To a large extent the success of the 10,000 Steps program was driven by the very large adoption of the program by workplaces (over 18,000 workplaces to date) through their participation in ‘Tournaments’ (a.k.a. ‘workplace challenges’, where teams challenge each other to take as much steps as possible over a set period) [16]. The importance of Tournaments was also demonstrated for the super engaged users, as for many it was the primary reason why they initially started to use the 10,000 Steps program. Unlike the super engaged users, many 10,000 Steps members stop using the program when a Tournament is completed, well before habit formation is established. This is unfortunate and efforts need to be made to retain more participants after the completion of Tournaments, so that they can also benefit from the long-term benefits of physical activity participation [34]. As such, the suggestions made by the super engaged users with regards to enhancing the implementation of the challenges on the 10,000 Steps platform should be closely examined. Several of those suggestions encouraged the development of Challenges with more interactive features. This is in line with our previous research that suggests that features on the 10,000 Steps website that incorporate more interactive elements are associated with higher engagement levels [2].

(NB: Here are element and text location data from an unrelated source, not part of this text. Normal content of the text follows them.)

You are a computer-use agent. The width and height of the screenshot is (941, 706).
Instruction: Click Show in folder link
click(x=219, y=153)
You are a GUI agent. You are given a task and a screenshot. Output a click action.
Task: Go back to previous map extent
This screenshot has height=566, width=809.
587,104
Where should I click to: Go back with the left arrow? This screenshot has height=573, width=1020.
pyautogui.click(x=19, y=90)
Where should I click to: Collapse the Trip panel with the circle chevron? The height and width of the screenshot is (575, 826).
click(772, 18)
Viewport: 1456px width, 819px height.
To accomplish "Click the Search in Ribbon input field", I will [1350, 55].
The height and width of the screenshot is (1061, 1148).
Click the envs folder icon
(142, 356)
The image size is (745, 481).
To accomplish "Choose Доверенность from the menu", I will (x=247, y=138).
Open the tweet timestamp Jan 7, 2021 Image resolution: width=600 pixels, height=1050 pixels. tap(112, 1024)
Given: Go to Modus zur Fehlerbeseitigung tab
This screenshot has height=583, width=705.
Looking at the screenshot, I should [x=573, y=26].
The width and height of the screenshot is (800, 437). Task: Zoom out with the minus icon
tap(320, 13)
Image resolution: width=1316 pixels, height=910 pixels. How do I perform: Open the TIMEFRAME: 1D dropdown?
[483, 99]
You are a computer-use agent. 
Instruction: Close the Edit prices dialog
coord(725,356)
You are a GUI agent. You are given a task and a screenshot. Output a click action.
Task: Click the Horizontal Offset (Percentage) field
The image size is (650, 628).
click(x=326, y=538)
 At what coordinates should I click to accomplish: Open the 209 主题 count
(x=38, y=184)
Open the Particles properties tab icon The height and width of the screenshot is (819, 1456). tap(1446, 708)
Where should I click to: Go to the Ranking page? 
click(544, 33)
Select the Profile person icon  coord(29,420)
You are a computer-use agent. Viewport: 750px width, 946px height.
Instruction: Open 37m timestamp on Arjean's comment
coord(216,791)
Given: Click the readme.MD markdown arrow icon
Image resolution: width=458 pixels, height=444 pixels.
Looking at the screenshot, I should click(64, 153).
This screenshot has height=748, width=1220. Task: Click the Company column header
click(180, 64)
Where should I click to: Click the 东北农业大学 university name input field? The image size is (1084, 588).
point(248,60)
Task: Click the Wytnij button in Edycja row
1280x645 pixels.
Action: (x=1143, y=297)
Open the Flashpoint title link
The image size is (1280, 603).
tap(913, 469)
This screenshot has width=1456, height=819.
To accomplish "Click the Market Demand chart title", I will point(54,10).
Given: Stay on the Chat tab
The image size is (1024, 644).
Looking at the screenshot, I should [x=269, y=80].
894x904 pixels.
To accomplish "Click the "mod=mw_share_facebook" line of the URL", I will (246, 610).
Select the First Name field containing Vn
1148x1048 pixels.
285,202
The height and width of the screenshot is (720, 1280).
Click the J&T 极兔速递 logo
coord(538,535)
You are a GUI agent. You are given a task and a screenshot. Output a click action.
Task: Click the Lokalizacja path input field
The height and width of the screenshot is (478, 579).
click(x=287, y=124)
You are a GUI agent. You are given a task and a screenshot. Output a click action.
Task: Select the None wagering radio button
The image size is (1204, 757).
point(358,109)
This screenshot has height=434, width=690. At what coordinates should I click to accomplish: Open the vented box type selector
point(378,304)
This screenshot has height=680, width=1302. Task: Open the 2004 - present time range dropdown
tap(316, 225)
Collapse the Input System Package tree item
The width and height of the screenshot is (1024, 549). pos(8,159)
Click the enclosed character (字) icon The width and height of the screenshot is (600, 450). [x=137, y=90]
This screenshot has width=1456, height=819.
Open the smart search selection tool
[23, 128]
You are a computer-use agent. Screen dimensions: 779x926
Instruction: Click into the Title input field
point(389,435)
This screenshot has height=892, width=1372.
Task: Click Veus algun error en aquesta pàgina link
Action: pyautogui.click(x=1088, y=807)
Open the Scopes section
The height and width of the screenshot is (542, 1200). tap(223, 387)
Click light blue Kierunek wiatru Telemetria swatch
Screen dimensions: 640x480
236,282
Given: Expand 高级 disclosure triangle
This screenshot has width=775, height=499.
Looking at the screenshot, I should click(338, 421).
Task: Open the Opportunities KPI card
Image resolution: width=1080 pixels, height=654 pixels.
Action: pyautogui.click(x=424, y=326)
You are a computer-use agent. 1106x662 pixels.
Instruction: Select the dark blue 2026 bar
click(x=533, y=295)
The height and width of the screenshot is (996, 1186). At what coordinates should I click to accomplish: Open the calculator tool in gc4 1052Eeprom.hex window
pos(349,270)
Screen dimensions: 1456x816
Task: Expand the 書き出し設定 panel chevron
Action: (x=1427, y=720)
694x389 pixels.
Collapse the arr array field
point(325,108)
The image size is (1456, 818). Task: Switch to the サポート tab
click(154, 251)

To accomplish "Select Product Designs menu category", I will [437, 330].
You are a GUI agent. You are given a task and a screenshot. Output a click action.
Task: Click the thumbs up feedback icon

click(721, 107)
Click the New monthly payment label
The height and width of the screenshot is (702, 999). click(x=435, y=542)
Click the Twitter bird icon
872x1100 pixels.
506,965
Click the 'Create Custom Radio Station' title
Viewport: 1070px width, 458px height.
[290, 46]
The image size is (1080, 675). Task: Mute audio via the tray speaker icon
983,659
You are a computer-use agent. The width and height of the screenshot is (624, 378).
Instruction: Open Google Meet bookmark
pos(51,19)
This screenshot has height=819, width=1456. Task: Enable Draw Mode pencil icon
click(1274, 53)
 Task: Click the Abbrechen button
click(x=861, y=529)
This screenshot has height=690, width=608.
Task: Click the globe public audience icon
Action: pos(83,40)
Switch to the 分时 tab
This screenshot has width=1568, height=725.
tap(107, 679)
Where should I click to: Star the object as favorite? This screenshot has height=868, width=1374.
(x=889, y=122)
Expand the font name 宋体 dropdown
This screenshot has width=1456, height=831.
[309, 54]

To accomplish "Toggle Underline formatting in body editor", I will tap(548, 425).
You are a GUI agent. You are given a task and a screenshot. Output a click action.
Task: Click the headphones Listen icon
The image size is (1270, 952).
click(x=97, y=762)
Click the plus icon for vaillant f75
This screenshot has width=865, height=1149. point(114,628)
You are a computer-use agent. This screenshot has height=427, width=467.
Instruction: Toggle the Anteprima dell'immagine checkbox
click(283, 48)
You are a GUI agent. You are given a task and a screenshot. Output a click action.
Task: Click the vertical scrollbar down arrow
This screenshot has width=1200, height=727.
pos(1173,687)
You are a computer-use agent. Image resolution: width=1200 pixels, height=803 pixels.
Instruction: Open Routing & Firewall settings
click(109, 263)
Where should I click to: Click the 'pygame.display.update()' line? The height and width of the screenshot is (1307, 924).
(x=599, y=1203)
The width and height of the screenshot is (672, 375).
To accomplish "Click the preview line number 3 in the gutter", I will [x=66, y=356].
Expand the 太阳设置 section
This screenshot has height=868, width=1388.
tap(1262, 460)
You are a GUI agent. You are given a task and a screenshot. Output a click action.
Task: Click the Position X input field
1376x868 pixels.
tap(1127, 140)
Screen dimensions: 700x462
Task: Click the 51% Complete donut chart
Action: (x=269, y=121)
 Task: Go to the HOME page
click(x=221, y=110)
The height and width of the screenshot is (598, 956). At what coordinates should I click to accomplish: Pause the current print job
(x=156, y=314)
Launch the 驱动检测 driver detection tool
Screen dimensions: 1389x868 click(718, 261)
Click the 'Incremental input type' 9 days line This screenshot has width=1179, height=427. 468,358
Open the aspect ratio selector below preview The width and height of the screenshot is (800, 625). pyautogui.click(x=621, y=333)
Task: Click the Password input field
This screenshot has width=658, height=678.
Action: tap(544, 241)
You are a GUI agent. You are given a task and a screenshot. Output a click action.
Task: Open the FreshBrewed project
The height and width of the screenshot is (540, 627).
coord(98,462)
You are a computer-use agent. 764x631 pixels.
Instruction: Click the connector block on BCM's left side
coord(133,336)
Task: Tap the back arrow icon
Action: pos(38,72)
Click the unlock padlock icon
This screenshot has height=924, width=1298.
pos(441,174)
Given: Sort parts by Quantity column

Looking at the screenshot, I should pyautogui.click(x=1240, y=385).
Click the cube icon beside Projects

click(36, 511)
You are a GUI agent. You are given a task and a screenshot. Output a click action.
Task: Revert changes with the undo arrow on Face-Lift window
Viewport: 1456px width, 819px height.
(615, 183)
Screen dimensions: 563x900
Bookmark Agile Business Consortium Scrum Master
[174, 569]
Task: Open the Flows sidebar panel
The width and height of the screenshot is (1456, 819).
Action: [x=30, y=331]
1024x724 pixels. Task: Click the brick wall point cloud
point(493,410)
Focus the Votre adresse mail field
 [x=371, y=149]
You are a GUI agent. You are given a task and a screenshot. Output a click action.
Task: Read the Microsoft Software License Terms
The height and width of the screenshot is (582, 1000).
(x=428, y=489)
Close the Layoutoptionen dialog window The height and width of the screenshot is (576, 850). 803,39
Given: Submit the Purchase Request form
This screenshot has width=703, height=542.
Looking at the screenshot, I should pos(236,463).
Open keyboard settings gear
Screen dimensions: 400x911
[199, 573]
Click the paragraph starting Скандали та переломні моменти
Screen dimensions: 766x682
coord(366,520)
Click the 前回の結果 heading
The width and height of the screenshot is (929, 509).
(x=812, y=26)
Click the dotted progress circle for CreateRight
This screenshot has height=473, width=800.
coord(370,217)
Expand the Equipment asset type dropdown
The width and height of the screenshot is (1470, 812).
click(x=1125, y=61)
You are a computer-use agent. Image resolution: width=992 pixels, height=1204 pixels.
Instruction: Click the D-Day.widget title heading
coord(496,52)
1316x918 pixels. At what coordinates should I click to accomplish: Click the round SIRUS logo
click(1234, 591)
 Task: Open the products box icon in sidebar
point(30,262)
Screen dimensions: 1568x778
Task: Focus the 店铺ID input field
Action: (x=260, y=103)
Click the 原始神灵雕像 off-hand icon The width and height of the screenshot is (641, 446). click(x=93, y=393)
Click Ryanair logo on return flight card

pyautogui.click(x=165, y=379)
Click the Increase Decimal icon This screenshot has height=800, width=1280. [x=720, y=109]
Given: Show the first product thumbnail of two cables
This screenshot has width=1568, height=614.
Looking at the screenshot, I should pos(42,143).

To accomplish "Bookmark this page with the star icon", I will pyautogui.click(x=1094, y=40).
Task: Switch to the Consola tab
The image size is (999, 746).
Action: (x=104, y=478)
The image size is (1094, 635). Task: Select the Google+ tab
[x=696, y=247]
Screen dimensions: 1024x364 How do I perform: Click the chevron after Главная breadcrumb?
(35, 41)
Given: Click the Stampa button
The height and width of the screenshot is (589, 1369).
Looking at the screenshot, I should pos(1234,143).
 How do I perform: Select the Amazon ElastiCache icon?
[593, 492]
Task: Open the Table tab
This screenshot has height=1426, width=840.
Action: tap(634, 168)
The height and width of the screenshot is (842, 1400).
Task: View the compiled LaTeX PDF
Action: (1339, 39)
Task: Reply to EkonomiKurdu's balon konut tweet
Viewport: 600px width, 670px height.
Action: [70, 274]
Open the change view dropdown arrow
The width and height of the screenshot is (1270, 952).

Finally, while some of the super engaged users indicated that they specifically started using the program in order to manage a chronic disease, the high level of overweight and obesity among the participants, as well as the high prevalence of chronic disease among participants was a surprising observation. Given the sustained high engagement with this physical activity program (i.e., participants logging many millions of steps logged on the platform), and given the demonstrated effectiveness of the program [13, 14], a lower level of overweight/obesity and chronic disease was instinctively expected. However, the average age of participants in this study was high (60 years on average), and chronic disease is very common in older people. Though perhaps it also illustrates that, while physical activity is very important to reduce the impact of chronic disease and significantly improve quality of life [34], adherence to physical activity alone is not sufficient to prevent chronic disease. It is also important to pay attention to other health behaviours (i.e., diet, sleep, smoking, alcohol consumption) [35], and it may be that study participants focussed predominantly on logging steps and ignored adhering to other important health behaviours. As such, this observation aligns with often used sayings ‘you cannot outrun your diet’ (or ‘outwalk’ it) and ‘it is better to be fat but fit, than to be thin but unfit’ [36]. As we did not expect so many of the participants reporting a chronic disease or overweight, we did not ask any questions about health behaviours other than physical activity. However, future research should aim to gain a broader view of participants’ health behaviours.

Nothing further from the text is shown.